In another work we see Serov's sons, Yura and Sasha, on what could be a balcony or the deck of a boat; one is looking at the viewer, the other into the distance. Are they not the very symbol of the kind of children's curiosity that occasionally baffles adults? Another canvas, barely touched by the artist's brush, depicts the two Botkin girls, Pavel Tretyakov's nieces, whose images are so clearly and touchingly evocative of little baby birds.
That said, Serov's manner is entirely devoid of any embellishing, his brush precise and selective. One work depicts a shepherd boy in a cap sitting in a meticulously painted harvested field. We cannot see his face, he is looking at something intently, and that concentration makes him especially innocent and engaging.
In the equally effortless and warm double portrait of his older daughter Olga and her brother Anton, Serov uses the palette so characteristic of early autumn or the time directly before the Feast of the Transfiguration.

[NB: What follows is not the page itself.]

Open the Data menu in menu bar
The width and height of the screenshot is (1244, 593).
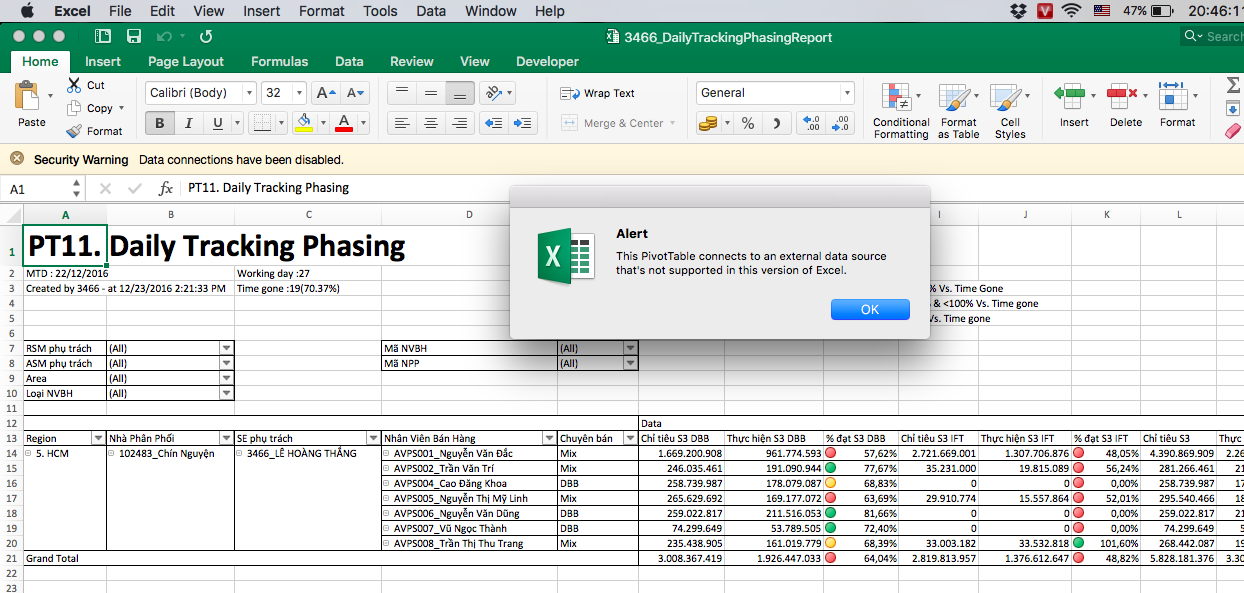click(x=431, y=11)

Serov was a frequent guest at the home of his cousins, the Simonovich sisters; it was there that he met his future wife Olga, who had been adopted as a child by her mother's doctor after her untimely death. One cannot help but admire Olga's rare wholesomeness captured by the artist in his early portraits of her ("At the Window").
For Serov, the world of nature - whether meadows, fields after harvest, a view from a window facing a garden or onto the sea - is almost synonymous with the world of childhood. A good example is his "Bathing a Horse" (1905): his eldest son with the horse is in the foreground, while in the background several other boys are running through the shallow waters of the Baltic Sea. It seems that we can clearly hear their laughter and feel the drops of salty water and the warm, gusty wind.
Serov found many new motifs for his landscapes and portraits while staying at the von Derviz estate in Domotkanovo - Nadya Simonovich, one of Serov's cousins, had married a Derviz. The artist used an iron sheet (it may have been the first thing he could find) to paint Nadya's portrait with her baby in her arms. The sleeping child's head is shown in such a way that the viewer experiences the same sense of safety that the child feels being so close to her young mother, while she appears as the epitome of infinite kindness, love and tenderness.
Youth is equally charming in Serov's work. His painting of the Kasyanov girls, festive bows in their hair, shows them almost as young ladies, although still holding on to one another. Or Adelaida Simonovich, lost in a book: she is sitting in the garden, the book in front of her on the table, her bright red bead necklace instantly drawing the viewer's eye. In another work we see a different girl from the same family: she looks like a mere child, but her inquisitive gaze could be that of an adult.
The beginning of the 20th century gave Russian culture two major portrait artists, Valentin Serov and Anton Chekhov. These two masters of the psychological portrait had many things in common - they literally cut through their time with their conceptual and intimate creative analysis.
It is no wonder then that the master writer Chekhov and master artist Serov both had such a sharp eye - they could glimpse, sometimes even completely reveal the inner core of a human being. As they worked in their respective art forms, they always acknowledged their subjects' social class: remember Serov's Finnish girl milking a cow, or Chekhov's young baby-sitter in his short story "Sleepy".
It would be no stretch to imagine Serov's little shepherd with Chekhov's Van'ka Zhukov, who wrote the infinitely naive letter to his "grandpa at the village" - all these works of art reveal the essence of "childhood", its vulnerability in the adult world and the striving to be included in its mature, conscious pursuits.
Neither Chekhov nor Serov lived to reach the age of 45, but in their short lives each left behind a manifold, deep analysis of their era, its image, its ways and character. At a crucial point in history, severe and volatile though it was, they were able to preserve love, tenderness and hope through their portraits of children.